Milliman: Public Pension Funding Ticks Upward in Q2 Amid Strong Investment Returns
Friday, August 25th, 2017
Milliman, Inc., a premier global consulting and actuarial firm, released the second quarter results of its Public Pension Funding Index, which consists of the nation's 100 largest public defined benefit pension plans. In Q2 2017, the funded ratio of these plans ticked upward, climbing from 72.0% at the end of March to 73.0% as of June 30, 2017. These plans saw their funded status improve by $33 billion for the quarter, the result of strong investment returns (measuring 3.06% in aggregate) that led public plan asset growth to outpace the rise in pension liabilities.

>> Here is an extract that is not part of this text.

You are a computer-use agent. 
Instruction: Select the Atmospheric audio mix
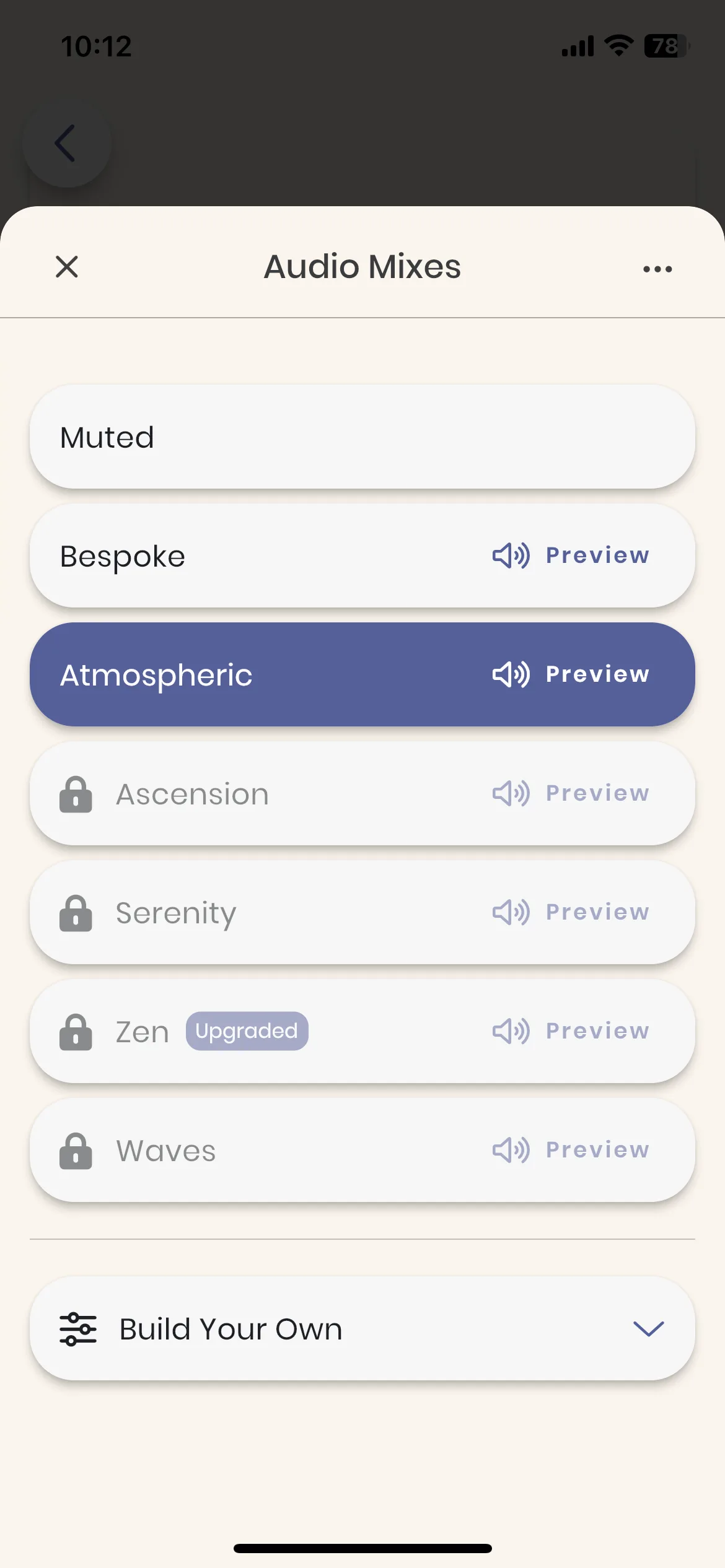(x=362, y=674)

The Milliman 100 PPFI total pension liability increased from $4.698 trillion at the end of Q1 to an estimated $4.737 trillion at the end of Q2. The TPL is expected to grow modestly over time as interest on the TPL and the accrual of new benefits outpaces the benefits paid to retirees. The second quarter also saw four more Milliman 100 plans cross the 90% funded mark; as of the end of Q2, 19 plans have funded ratios above 90%, 60 have funded ratios between 60% and 90%, and 21 have funded ratios lower than 60%.

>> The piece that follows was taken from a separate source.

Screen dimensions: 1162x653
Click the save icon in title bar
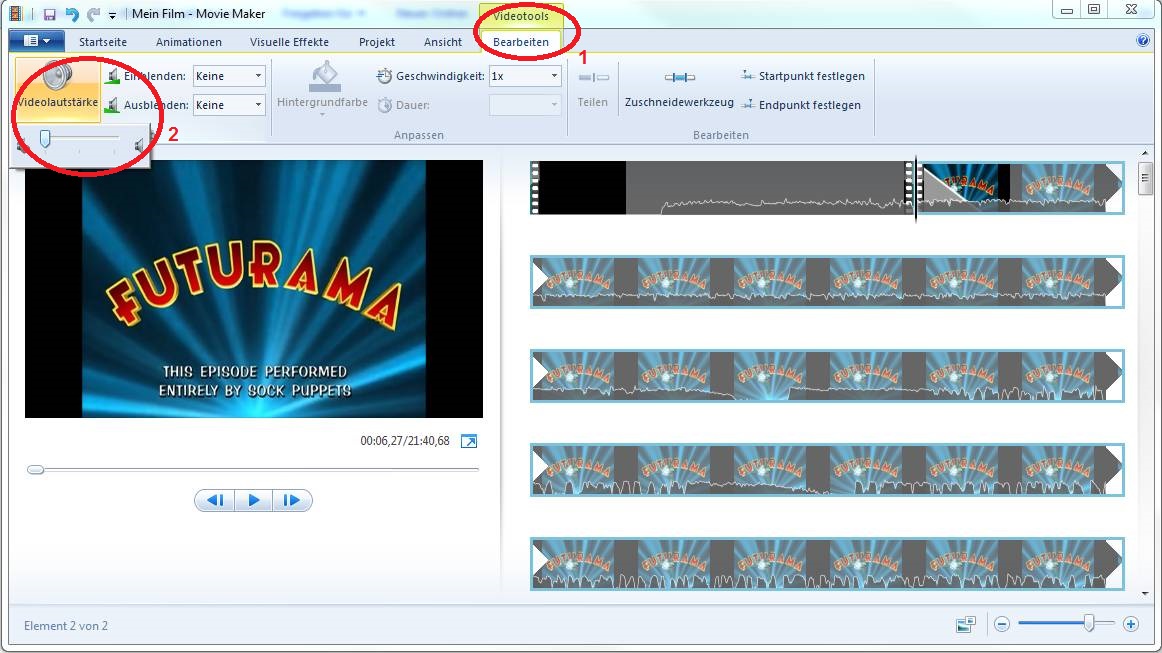[49, 15]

"During the first half of 2017, the number of PPFI plans funded at 90% or above has almost doubled," said Becky Sielman, author of the Milliman 100 Public Pension Funding Index. "But while strong market returns have helped plans across the board this spring, the lowest funded plans simply do not have enough dollars in the market for these favorable conditions to boost their funded ratios appreciably. In the absence of more contributions from plan sponsors, these poorly funded plans might find themselves in a position where benefit reforms are necessary in order to maintain their ability to pay benefits."